Dream Havana / Miguel Iturria Savón

The American Gary Marks’s stay in Cuba, from 1998 to 2002, and his contacts with segments of our intelligentsia anchored in everyday survival, sparked the interest of the northern professional in documenting the contrasts. How? Through a DVD documentary about the unbreakable friendship of two artists, one who went rafting to Florida during the mass exodus of August 1994, while the other remained stranded in the island’s capital.
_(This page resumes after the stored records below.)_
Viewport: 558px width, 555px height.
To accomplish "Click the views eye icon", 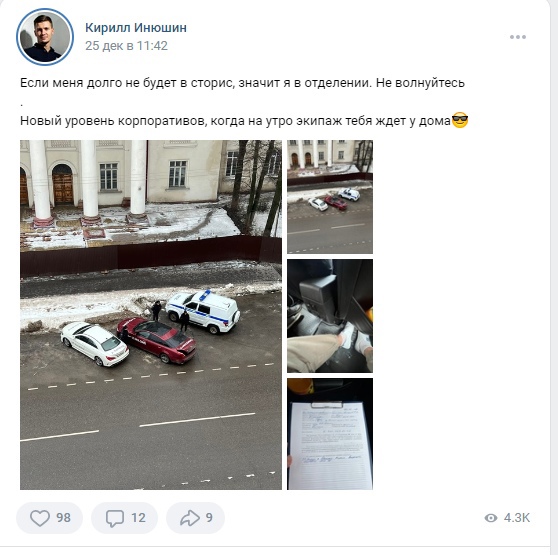I will (491, 518).
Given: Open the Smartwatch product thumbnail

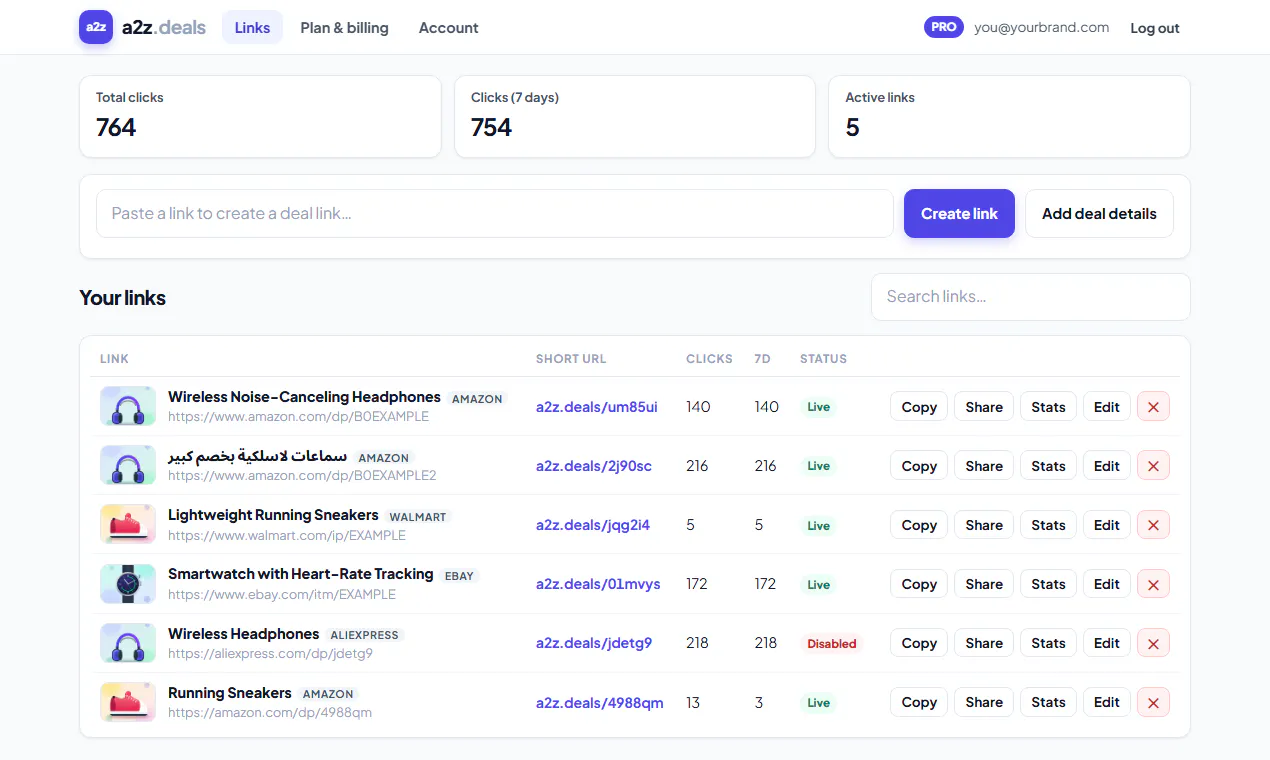Looking at the screenshot, I should [x=128, y=584].
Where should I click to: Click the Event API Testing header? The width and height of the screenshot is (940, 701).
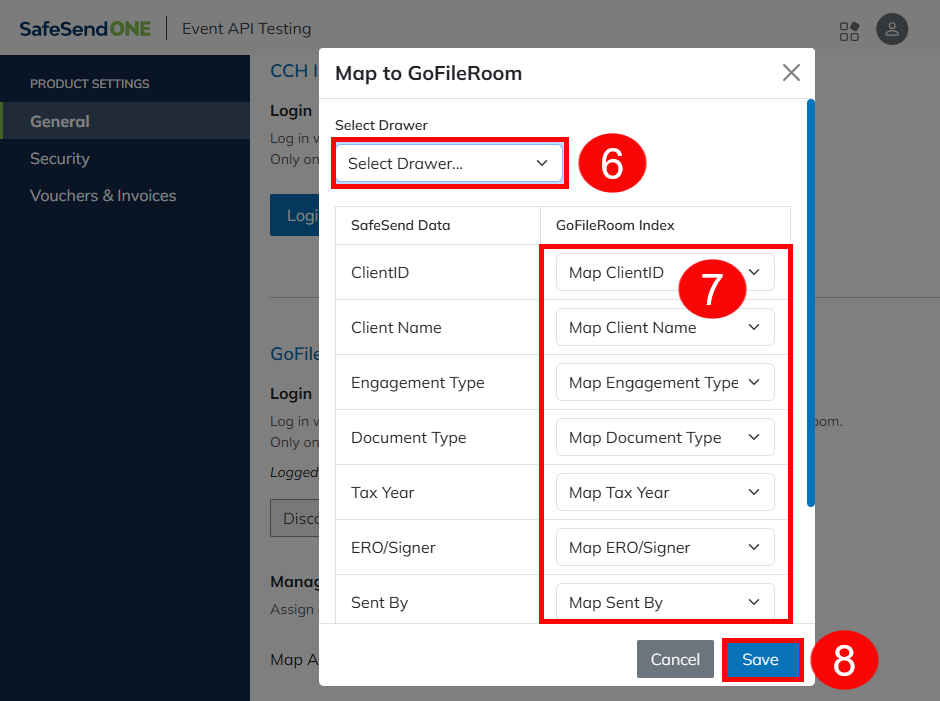tap(246, 28)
Friendship, this variant of love that exalts the human condition, has shone in all literary genres and artistic expressions such as music, theater and film, and the emotional memory of it is part of Dream Havana, which tells the parallel stories of the narrator, Ernesto Santana Zaldívar, and the poet, journalist and editor, Jorge Luis Mota, protagonists of chance, uncertainties and hopes in a kind of road movie that moves from Havana to Camaguey, Havana to the Guantanamo Naval Base, Miami, Chicago and Guadalajara, with poetry, the ocean, nostalgia, music and archival images as essential supports to the work.
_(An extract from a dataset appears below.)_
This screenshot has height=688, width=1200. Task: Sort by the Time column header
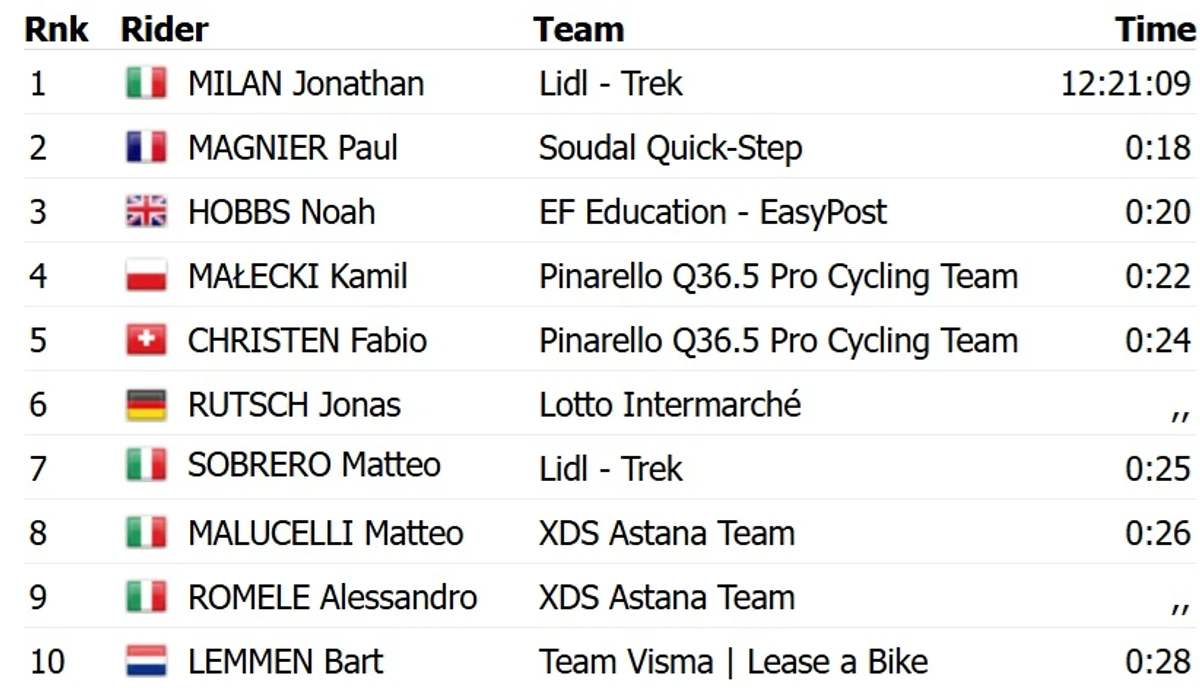click(x=1156, y=29)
Sponsored by Hexagram Productions, edited by Hannah David and Sharon Zurek, production by Erick Burton-Michale Taylor with help from Álvarez Martín; additional Photomontage from the BBC/A WVEC PTN, and a 58 minute version for television in 2009, which I enjoyed courtesy of Santana. You can find it at WWW.Dreamhavanamovie.com.

Dream Havana immerses viewers in layers of Cuban reality from the early eighties to 2000. It reports on society at the macro level through personal stories that reflect the certainties and failures of many lives suffocated by extreme circumstances. The film grows and suggests the traumas and frustrations of its protagonists. This debut by Gary Marks achieves artistic balance through the testimonial feeling of its voices, the agility of its shots, the photographic excellence of archival materials, the originality of the music composed by Descemer Bueno, and the poetic-existential discourse of Santana and Mota.
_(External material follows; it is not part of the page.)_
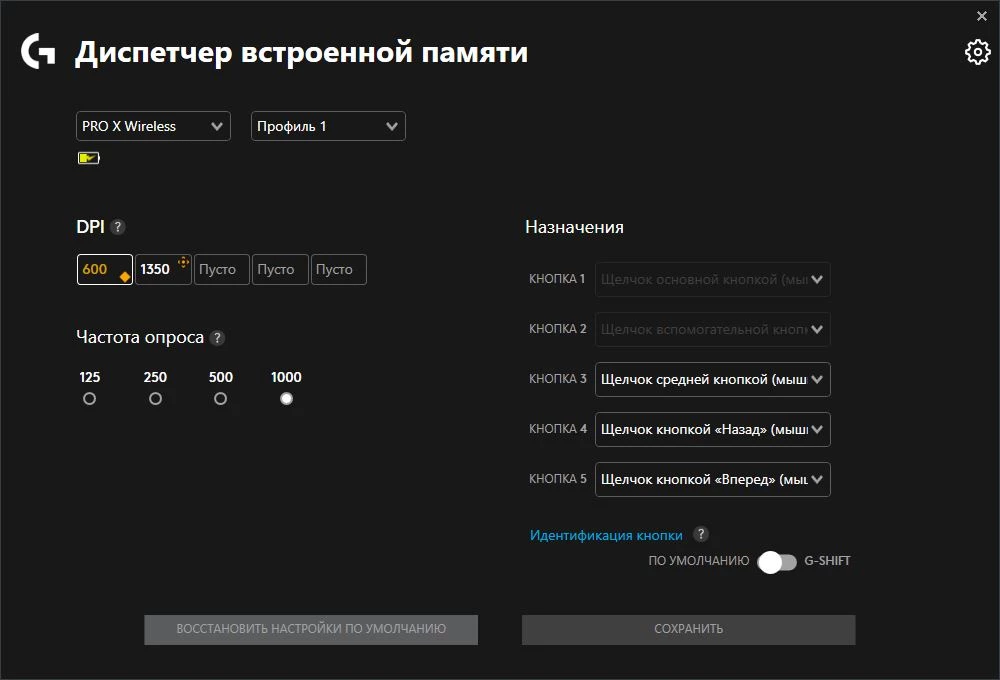Open the settings gear
Screen dimensions: 1000x680
pos(977,52)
The symbolism of the sea as a bridge and backdrop of change, the authenticity of those participating in the scenes, and the play of the cameras and shots that emphasizes the brotherhood of the central characters, provide a counterpoint to the Cuban national drama without falling into extremes.

The mobility of the scenes reaffirms the shared role of Ernesto Santana and J.L. Mota. The first speaks and moves from poetry. The second from the urgency to leave and try his luck in a free environment. The balance is provided by friends and relatives of both, such as the wife and mother of Mota, and colleagues in common who interlace personal and social coordinates, re-created by the letters exchanged, photos and postcards and the allegorical lyrics of the songs.

Near the end, the profound Cuba of censorship, blackouts, speeches, hunger and distance, yields to the miracle of the reunion of friends, thanks to the Carpentier Prize awarded by the Cuban Book Institute to E. Santana’s novel Ave y Nada, presented at the International Book Fair of Guadalajara, Mexico, attended by J.L. Mota, distinguished by his time in the United States with the Hispanic Journalism Award.

The parallel scenes of the travel of each one, the respective airports, the walk of both along the Pacific Ocean and the hug and goodbye, seal the atmosphere of people in flight that characterizes the life and work of E. Santana and J.L. Mota, friends who meet again through Dream Havana, anchored in work and creation despite the waves and island twilight.